What you should do
Your copy runs from the line containing "Expand the gps Array disclosure triangle" through the last line of the listing, both included. Restate those lines word for word and leave out pictures.

Records shown
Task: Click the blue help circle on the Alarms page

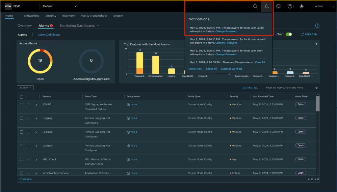Action: click(x=317, y=25)
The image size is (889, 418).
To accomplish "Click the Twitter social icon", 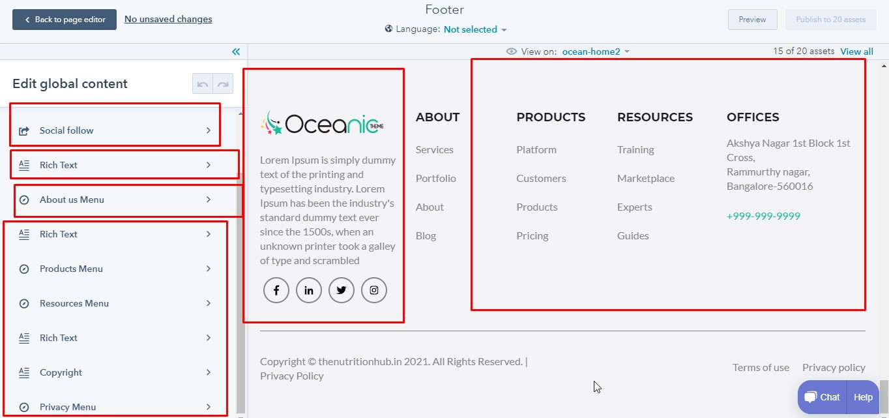I will (x=342, y=290).
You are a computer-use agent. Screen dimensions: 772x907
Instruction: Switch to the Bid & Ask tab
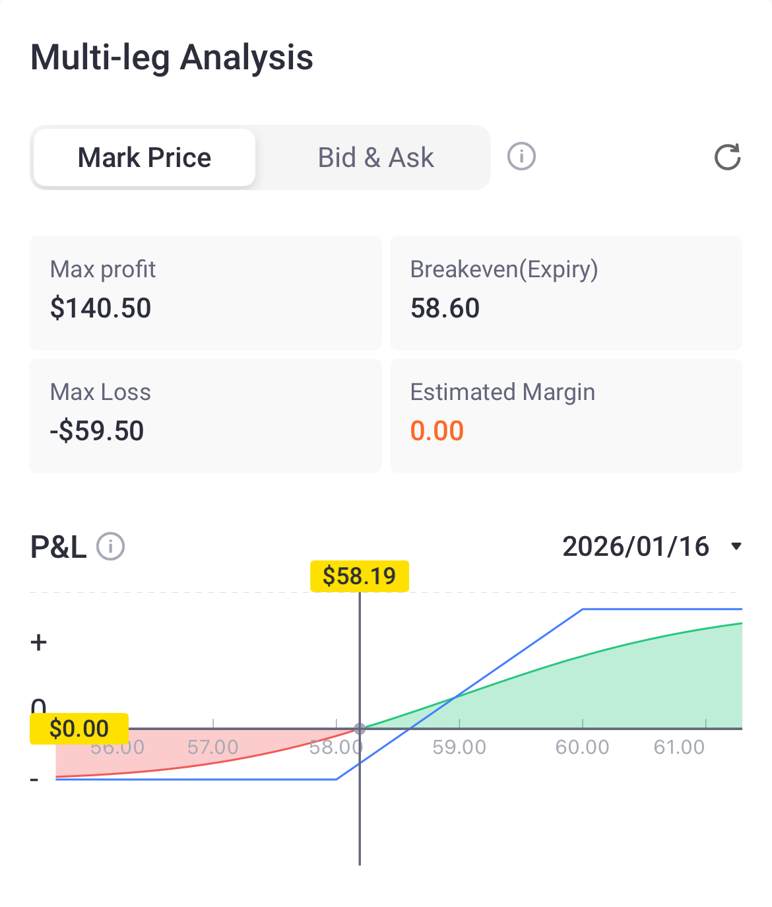click(375, 158)
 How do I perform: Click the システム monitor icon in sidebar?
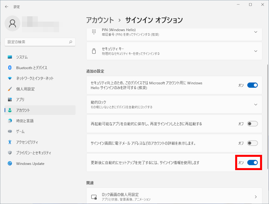10,57
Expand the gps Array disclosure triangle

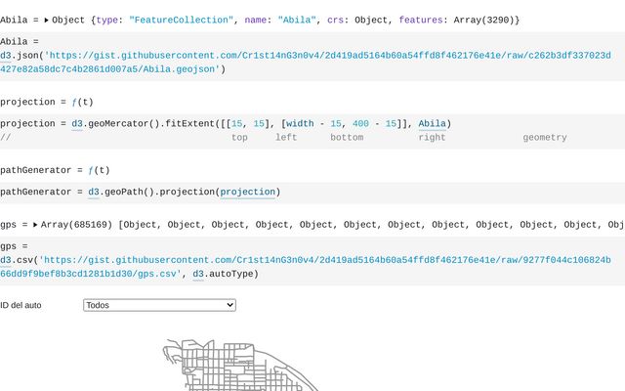[x=35, y=225]
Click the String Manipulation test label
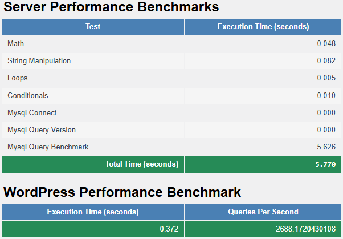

Solution
Expand the gps Array disclosure triangle

[x=35, y=225]
Click the String Manipulation test label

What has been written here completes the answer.